REQUIREMENTS> Starting at the beginning of the material and ending at the line containing "[x=871, y=431]", swap "Advanced" for "General" and write those lines out again with nothing else changed.

WORKING DATA>
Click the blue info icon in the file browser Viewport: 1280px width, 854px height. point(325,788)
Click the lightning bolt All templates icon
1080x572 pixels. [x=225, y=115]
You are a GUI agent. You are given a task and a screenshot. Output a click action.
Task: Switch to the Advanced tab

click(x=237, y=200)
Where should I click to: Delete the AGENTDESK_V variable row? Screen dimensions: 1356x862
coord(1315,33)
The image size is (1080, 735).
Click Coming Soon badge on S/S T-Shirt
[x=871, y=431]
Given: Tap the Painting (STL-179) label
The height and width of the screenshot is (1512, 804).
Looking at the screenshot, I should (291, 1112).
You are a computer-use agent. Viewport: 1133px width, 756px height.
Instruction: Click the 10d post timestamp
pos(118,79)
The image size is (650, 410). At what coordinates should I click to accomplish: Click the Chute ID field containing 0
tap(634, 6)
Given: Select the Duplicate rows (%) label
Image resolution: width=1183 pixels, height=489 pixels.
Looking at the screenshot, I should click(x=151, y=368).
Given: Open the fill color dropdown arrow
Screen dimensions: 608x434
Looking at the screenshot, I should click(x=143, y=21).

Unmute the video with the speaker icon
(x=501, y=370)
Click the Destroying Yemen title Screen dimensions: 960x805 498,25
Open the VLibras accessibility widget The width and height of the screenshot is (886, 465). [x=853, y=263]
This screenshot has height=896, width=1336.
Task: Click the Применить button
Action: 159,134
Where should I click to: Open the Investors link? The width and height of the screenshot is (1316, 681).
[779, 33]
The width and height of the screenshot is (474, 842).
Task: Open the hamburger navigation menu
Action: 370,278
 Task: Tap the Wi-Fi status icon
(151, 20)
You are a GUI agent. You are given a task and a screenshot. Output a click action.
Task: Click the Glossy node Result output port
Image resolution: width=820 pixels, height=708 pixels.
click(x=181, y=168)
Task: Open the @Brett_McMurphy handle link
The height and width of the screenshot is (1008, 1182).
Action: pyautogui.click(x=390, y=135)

FULL ANSWER>
Click the blue info icon in the file browser Viewport: 1280px width, 854px height. point(325,788)
Click the lightning bolt All templates icon
1080x572 pixels. [x=225, y=115]
You are a GUI agent. You are given a task and a screenshot. Output a click action.
Task: Switch to the General tab

click(x=237, y=200)
Where should I click to: Delete the AGENTDESK_V variable row? Screen dimensions: 1356x862
coord(1315,33)
The image size is (1080, 735).
Click Coming Soon badge on S/S T-Shirt
[x=871, y=431]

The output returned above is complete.